Knock at the Cabin Summons a Half-Baked Apocalypse

M. Night Shyamalan’s latest low-budget horror movie, Knock at the Cabin, is so overstuffed with exposition that even the end of the world is a letdown.

Still from Knock at the Cabin. (Universal Pictures)


There’s another M. Night Shyamalan horror movie out, an unpleasant little effort called Knock at the Cabin. It’s another one of his low-budget, self-financed films that he’s been making since 2015, including The Visit (2015), Split (2016), Glass (2019), and Old (2021). And though I liked aspects of The Visit, his new movies just make me wonder how he ever pulled off his big career-making hit The Sixth Sense (1999) all those years ago.

Shyamalan says he makes low-budget films now because that way he can keep total creative control. It seems Shyamalan learned nothing from the notoriously awful Lady in the Water (2006), during which he would brook no interference and had his own way in everything and created a monstrously unwatchable mess with no one to blame but himself.

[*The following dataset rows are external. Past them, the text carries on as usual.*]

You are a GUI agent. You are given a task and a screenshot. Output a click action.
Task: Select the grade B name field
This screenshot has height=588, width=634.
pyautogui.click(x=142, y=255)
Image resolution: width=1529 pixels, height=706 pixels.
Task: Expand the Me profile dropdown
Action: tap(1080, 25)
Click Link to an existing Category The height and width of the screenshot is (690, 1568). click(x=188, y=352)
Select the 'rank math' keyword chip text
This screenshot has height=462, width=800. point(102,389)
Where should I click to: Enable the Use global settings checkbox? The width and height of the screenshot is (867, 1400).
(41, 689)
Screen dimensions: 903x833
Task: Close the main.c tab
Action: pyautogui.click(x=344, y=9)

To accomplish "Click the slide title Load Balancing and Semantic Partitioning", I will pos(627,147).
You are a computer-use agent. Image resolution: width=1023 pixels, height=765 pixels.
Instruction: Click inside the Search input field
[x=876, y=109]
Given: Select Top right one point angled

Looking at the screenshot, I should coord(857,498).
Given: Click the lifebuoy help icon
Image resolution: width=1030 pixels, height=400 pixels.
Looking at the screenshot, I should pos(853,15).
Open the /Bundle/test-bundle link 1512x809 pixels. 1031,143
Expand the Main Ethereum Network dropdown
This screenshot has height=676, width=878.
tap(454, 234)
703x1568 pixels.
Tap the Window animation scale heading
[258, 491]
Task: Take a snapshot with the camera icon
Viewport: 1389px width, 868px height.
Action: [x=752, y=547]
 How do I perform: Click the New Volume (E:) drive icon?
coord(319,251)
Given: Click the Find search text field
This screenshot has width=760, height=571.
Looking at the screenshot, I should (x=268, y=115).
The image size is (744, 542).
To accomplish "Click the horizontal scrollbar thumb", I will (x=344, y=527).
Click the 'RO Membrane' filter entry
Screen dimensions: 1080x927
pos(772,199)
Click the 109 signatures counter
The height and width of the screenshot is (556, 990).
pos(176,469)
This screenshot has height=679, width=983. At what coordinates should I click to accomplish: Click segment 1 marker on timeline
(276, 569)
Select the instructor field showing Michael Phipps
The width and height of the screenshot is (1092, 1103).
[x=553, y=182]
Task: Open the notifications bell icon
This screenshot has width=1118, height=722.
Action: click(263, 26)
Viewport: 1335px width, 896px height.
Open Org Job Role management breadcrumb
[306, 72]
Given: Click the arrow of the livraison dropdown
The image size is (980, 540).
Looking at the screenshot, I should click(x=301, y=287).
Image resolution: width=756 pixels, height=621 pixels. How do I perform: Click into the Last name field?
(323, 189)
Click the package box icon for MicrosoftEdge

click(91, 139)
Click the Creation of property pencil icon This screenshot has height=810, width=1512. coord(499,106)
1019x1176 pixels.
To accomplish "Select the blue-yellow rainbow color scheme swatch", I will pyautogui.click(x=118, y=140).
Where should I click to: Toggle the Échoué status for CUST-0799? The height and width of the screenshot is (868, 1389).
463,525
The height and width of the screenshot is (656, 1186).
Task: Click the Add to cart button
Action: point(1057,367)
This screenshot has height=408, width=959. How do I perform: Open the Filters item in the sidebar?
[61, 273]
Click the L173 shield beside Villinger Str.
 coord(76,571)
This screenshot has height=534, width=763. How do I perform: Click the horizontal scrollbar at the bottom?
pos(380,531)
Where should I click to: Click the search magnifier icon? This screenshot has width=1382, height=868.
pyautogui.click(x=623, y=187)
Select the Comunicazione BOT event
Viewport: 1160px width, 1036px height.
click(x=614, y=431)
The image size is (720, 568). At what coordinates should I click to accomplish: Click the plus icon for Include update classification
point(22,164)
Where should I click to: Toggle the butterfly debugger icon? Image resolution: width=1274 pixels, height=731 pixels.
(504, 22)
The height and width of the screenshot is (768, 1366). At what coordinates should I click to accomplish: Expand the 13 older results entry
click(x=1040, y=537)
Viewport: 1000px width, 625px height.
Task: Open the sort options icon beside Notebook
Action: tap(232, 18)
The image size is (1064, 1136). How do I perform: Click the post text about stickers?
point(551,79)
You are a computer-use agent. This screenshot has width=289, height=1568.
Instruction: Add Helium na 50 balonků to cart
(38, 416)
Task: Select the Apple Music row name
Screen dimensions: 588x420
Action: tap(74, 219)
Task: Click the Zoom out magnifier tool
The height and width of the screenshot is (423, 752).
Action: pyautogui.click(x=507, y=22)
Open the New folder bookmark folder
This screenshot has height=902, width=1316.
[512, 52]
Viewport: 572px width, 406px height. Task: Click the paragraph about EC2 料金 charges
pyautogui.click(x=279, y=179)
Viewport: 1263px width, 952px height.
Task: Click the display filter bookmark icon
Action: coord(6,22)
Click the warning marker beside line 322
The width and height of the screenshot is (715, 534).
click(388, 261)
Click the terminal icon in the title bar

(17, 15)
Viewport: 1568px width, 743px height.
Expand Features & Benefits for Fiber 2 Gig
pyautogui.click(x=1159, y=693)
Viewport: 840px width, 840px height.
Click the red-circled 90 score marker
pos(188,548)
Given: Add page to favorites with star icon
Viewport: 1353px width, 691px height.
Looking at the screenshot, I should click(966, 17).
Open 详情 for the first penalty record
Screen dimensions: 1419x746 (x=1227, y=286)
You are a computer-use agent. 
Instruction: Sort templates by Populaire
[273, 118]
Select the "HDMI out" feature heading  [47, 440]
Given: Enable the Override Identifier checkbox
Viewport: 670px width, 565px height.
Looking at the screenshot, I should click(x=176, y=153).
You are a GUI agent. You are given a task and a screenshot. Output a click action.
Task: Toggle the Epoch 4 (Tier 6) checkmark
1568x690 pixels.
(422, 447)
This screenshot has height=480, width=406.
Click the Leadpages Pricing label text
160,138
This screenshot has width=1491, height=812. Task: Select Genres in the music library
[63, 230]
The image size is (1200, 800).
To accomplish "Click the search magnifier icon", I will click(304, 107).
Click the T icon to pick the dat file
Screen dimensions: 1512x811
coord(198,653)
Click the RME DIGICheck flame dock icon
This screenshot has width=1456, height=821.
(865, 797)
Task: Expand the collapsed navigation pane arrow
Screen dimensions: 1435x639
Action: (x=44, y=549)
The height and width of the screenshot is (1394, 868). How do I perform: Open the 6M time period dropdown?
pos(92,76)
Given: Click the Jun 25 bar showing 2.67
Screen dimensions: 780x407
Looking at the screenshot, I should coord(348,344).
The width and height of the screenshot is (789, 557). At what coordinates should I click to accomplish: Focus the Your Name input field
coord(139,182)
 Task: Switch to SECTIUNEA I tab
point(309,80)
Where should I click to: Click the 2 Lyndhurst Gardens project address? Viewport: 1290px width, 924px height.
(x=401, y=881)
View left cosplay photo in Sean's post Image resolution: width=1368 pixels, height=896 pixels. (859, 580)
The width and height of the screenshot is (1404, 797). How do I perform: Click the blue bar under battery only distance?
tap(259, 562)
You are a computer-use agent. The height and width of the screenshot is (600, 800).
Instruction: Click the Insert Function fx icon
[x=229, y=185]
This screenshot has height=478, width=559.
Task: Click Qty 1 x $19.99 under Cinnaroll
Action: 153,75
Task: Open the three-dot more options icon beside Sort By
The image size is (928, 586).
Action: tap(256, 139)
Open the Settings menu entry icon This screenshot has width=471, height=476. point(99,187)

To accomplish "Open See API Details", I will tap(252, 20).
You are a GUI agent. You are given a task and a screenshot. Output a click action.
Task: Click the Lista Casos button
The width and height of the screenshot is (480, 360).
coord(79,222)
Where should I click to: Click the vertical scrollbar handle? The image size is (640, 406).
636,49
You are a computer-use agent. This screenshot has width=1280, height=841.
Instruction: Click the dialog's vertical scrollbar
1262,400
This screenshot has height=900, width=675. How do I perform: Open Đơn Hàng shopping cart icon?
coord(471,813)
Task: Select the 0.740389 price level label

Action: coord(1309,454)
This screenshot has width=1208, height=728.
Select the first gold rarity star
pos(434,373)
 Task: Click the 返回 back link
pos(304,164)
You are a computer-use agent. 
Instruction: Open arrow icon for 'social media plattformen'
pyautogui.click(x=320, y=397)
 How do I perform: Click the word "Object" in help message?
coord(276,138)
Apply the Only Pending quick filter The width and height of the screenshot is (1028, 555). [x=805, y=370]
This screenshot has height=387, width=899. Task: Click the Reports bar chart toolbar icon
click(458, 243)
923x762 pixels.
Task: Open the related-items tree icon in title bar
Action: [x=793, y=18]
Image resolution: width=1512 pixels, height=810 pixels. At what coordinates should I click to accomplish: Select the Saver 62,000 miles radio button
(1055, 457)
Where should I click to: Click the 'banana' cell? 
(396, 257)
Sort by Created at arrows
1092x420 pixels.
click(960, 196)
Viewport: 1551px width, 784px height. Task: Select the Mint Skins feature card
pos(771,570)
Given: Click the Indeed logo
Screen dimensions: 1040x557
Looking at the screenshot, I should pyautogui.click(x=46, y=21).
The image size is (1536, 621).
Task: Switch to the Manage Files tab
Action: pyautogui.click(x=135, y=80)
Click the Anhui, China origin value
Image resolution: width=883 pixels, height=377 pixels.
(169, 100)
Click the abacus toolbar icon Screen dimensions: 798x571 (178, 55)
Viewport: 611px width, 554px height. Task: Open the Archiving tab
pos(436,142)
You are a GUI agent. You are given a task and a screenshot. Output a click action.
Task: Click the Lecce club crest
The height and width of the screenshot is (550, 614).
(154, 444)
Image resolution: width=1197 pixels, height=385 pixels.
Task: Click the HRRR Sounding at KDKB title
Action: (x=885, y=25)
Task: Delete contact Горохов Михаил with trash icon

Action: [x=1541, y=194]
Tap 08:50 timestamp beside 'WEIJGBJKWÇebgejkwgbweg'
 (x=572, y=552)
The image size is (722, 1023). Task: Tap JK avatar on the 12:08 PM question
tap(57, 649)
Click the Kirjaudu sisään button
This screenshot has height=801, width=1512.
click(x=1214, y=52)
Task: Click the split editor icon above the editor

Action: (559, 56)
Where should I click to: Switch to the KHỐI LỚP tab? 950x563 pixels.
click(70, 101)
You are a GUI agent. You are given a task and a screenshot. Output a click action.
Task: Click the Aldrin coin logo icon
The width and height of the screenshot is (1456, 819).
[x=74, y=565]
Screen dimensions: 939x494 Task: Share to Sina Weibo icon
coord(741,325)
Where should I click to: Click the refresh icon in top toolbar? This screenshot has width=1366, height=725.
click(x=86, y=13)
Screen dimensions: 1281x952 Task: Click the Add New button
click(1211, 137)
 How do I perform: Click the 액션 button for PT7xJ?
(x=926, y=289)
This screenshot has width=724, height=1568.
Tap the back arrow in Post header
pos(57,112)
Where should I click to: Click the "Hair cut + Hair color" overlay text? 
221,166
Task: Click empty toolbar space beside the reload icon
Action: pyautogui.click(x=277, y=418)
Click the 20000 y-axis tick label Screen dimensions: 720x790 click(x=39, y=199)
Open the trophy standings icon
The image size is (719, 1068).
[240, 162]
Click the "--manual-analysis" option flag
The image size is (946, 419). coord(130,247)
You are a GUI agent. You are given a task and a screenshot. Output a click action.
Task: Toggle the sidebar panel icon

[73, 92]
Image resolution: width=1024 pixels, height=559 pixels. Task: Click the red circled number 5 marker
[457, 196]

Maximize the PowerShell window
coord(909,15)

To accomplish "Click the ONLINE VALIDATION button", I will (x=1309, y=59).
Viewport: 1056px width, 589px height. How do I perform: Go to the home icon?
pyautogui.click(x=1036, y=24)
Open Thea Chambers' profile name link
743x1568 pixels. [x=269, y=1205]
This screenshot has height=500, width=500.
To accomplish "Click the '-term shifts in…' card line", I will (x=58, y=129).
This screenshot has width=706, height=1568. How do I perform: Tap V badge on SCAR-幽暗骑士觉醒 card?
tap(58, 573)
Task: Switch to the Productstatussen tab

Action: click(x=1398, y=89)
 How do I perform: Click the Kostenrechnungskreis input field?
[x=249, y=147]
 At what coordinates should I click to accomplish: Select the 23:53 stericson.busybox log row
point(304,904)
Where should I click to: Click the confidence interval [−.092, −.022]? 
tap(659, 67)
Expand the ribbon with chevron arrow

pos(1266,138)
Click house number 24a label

Knock at the Cabin isn’t that bad, but it’s half-baked and awkward and unconvincing in a way that proves, if it really needed proving, that not everyone can be an auteur just because they consider themselves auteurs. Take the title, for starters. It’s not good. I can never remember it and keep automatically trying to fix it by calling it Knock on the Cabin Door, which still isn’t good, but at least it doesn’t sound like a strangely unfinished title, as if the person writing it had been shot before finishing.